[Work instruction]:
Your response should contain every line from the data below that holds the string "Given".

[Dataset records]:
■ ■ ■

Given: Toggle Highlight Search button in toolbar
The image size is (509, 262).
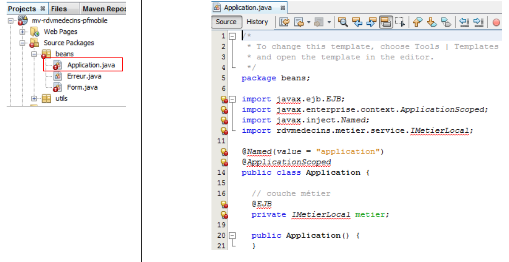Looking at the screenshot, I should [386, 22].
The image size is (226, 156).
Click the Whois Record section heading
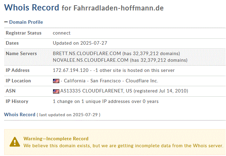pyautogui.click(x=20, y=114)
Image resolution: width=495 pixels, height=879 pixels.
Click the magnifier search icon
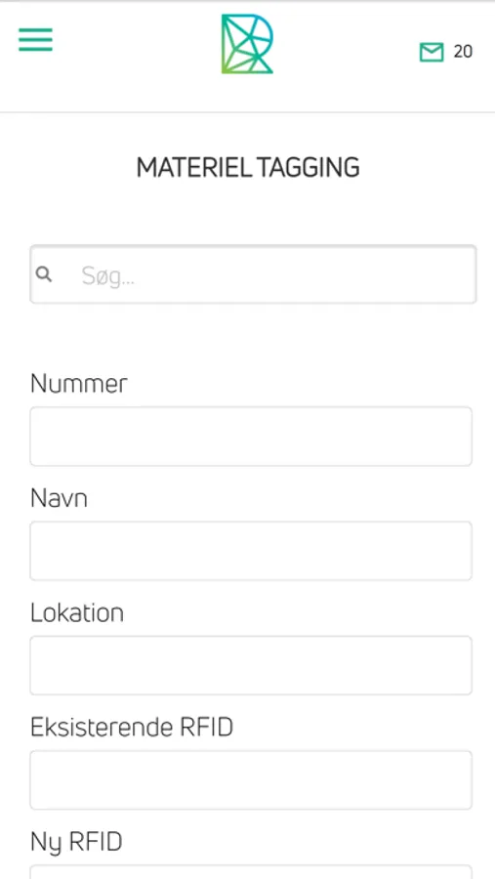point(44,274)
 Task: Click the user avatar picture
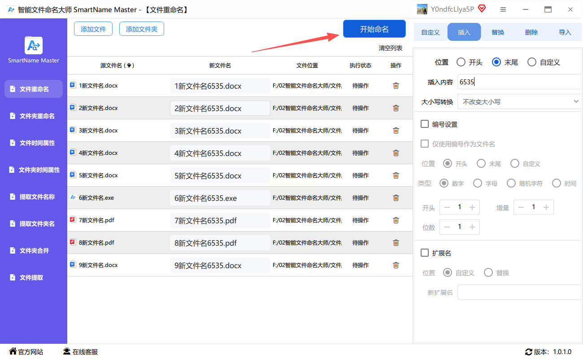click(422, 9)
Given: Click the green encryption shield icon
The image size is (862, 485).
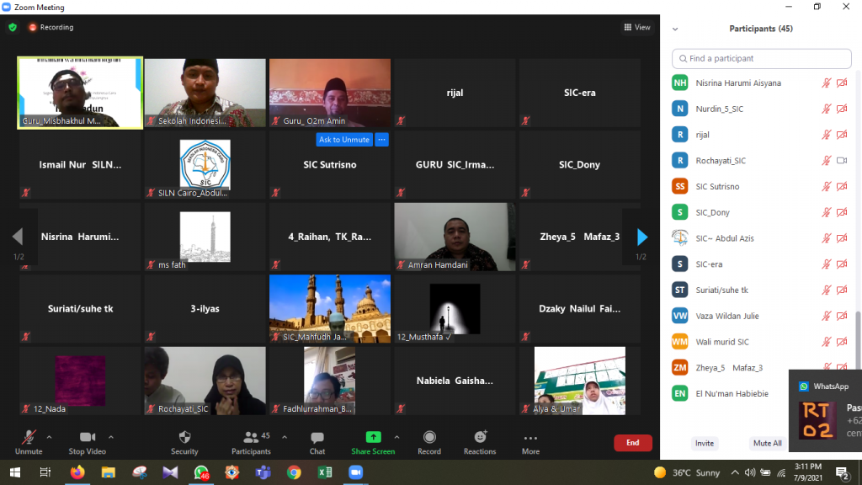Looking at the screenshot, I should click(x=13, y=27).
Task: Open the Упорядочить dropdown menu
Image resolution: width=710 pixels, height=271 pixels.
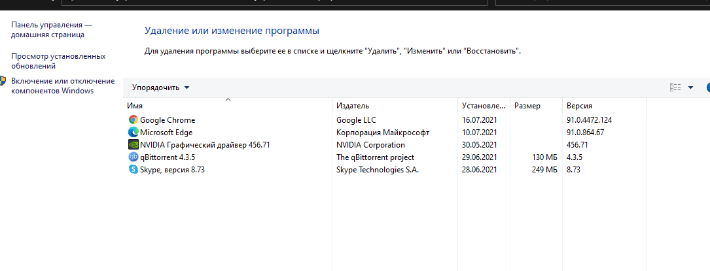Action: pos(160,88)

■ ■ ■

[Exercise solution]:
Given: Toggle Highlight Search button in toolbar
Given: Click the green encryption shield icon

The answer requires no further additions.